More about the command line:
acml --help
acml --version
acml "brian's brain" --quiet --identify
The core concept: transformations instead of objects
The core concept of ACML is to manipulate transformations or
procedures that produce cellular automata, rather than manipulating
cellular automata directly. A procedure can (potentially) produce a
whole set of different cellular automata depending on the
context.
In ACML, the result of such a procedure is called an
object and the
procedure itself is called a
family. We can therefore schematize the situation as follows:
- object= cellular automaton + initial configuration +
...
- context= values of parameters (user interface or command line)
+ random number generator state + ...
- family : context → object
Moreover, in ACML, a
family is always given by its source
code. Therefore, ACML is capable of saving the current
object as a new
source code which is essentially the pair: family + context prior to
object generation.
Advantages:
- parameters: exploring large families of cellular automata
by quickly adjusting parameters instead of painfully openning them
one by one. Parameters can be anything, you are free to introduce
them in your source code.
- compacity: for large structured rules, for highly symetric rules,
for huge randomly generated rules, 'source code + parameters +
random seed' is vastly better than any table-based format
- readability/reusability: for instance, you can write the
code to define a family as "an additive cellular automata updates
each cell to the sum of its neighbors modulo the number of
states". It's clear, indepependant of the dimension, the number
of states or the neighborhood (which are just parameters). Later
you can copy/paste this code and easily add a parameter called
"alpha" to define another family as "an affine cellular automata updates
each cell to alpha plus the sum of its neighbors modulo the number of
states". Code is often reusable.
On the contrary "111→1, 110→0, 101→0, 100→1,
011→0, 010→1, 001→1, 000→0 " is both
uncomprehensible and not reusable.
- shortcuts and naming conventions: you want "life", "bosco",
"Brian's brain"? Easy: an object can be referenced as a pair (family
+ parameters). Therefore, you can implement any naming convention you
want as a function "string → family + parameters". ACML already understands
things like "110", "B2/S345", etc. To know the exact list:
acml --list_shortcuts
In practice
ACML can work on the current object like any other simulator
(start/stop simulation, screenshot, etc). But it also has a current
family which allows you to change the current object.
- Make All: apply the family transformation and gives
you the result as a new object
- Make Conf: apply the family transformation and gives
you the result, but keeping the old cellular automaton
- Make Other: apply the family transformation and gives
you the result, but keeping both the old cellular automaton and the
old configuration
Try this:
acml cyclic
In this example, you can explore the family of classical cyclic cellular
automata (you can get detailed information on the current
family/object by clicking the info icon at the top-right corner of
the control window).
- To start/stop the simulation, click on the Simulation button (upper toolbar).

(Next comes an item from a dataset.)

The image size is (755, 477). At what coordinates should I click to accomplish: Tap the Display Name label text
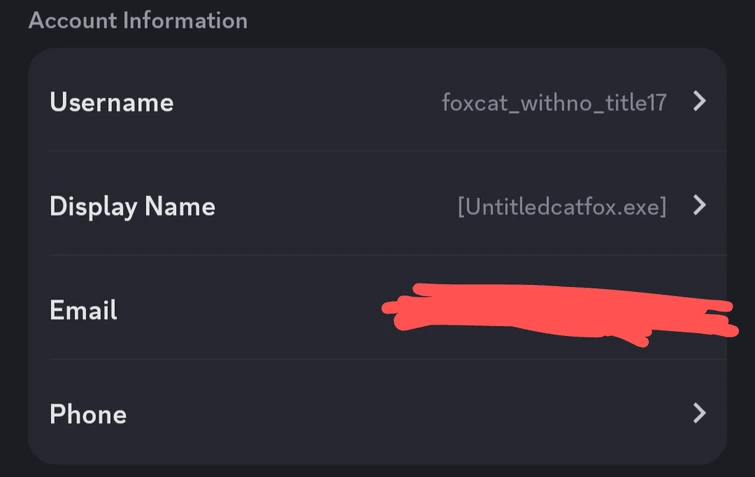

- To generate a new CA from the family and a new configuration,
adjust parameters as you want and then click on Make All (upper toolbar).
- To generate only a new initial configuration and keep the same
automaton, click on Make Conf (upper toolbar). You
can also change the configuration type (bottom right).
- When you obtain an interesting rule, click on Save (right toolbar) to save it (automaton with current parameters) as an ACML source file.
- When you see some nice configuration, click on Snap (left toolbar) to save it as an image file.
A small program's worth a thousand clicks
The primary goal of ACML is to allow quick writing and testing of new automata rules. To achieve this the key features are:
- rules as programs: to define a transition rule you have the full expressive power of a high-level programming language (OCaml). For instance, the transition rule of Brian's Brain cellular automaton can be written like this:
let transition_rule me howmany = match me with
| Excited → Refractory
| Quiescent when howmany Excited = 2 → Excited
| _ → Quiescent
- automtic compilation/dynlink process: you write the source
in OCaml, click Open... (right toolbar) in the user
interface, select your file and ACML do the rest. For the
impatient, you can also enter code directly from the command line:
acml "fun me howmany -> if (howmany 1 = 3 && me = 0) or (me = 1 && howmany 1 <= 4 && howmany 1 >= 3) then 1 else 0"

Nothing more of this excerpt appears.